I have a module A as end user module and B as service module. where B module has my all server actions, My A module have screens,
under the screen for screen data I have been using data actions. where we are not using outsystems users, we have our separate user database
so we need Anonymous role as checked. by using server action from module B it gives me below security waring, any solution on this
Security Warning:-You're exposing a Server Action for public access and without authentication.
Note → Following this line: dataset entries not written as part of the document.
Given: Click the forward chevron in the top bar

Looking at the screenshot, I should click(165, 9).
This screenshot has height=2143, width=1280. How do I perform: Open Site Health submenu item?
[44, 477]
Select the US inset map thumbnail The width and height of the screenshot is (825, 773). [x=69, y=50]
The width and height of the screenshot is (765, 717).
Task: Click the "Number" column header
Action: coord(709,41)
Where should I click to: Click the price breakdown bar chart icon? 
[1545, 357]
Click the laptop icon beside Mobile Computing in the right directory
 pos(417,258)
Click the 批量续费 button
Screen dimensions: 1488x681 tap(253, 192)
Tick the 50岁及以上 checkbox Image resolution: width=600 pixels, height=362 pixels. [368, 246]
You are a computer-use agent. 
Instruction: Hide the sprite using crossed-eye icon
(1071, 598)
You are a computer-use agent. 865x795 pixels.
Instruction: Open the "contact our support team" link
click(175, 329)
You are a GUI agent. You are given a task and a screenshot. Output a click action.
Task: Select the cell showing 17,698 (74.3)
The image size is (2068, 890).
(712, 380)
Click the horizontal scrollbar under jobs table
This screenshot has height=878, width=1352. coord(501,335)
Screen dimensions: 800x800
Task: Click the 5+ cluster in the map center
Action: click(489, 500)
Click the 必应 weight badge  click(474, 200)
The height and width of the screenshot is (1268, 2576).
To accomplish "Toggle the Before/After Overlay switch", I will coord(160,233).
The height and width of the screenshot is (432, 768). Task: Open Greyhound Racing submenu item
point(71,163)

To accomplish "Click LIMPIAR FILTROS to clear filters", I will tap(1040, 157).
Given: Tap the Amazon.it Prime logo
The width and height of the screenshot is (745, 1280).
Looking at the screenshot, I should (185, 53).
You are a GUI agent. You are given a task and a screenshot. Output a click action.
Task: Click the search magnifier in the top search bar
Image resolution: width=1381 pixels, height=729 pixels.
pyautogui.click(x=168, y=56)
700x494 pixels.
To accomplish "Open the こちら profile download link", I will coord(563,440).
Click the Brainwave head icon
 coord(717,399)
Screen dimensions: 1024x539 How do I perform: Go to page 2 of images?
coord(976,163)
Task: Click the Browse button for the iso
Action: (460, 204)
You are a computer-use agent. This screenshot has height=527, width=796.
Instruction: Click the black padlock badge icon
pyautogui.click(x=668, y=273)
Consider removing the Anonymous Role from this Screen.
Hi @Sayyad Papamiya,
Please check this link:
https://success.outsystems.com/documentation/best_practices/security/reactive_web_security_best_practices/
or
https://www.outsystems.com/forums/discussion/66824/reactive-security-warning-youre-exposing-a-server-action-for-public-access/
Hope this helps you!!
Regards,
Rajat
Hi @Sayyad Papamiya
There is a one Option to Achieve this Requirements:
Approach: you can create a service action In B module and call server actions in this Service Action
Like this:
And call this Service action to Module A like this:
Note: You can only Resolve warning and its is not best practices suggested by outsystems
Thanks
Md Mansur
@Md Mansur ,
using a service action where you would normally use a server action, just to make the warning disappear is not a good plan / advice
@Sayyad Papamiya ,
If you deliberately choose to have all your screens open to Anonymous, then that warning is a consequence. It is there to warn you about the vulnerability, your goal should not per se be to make the warning go away but mitigate the vulnerability.
What do you put in place to make sure (parts of) your application isn't used by unauthorized users ?
Dorine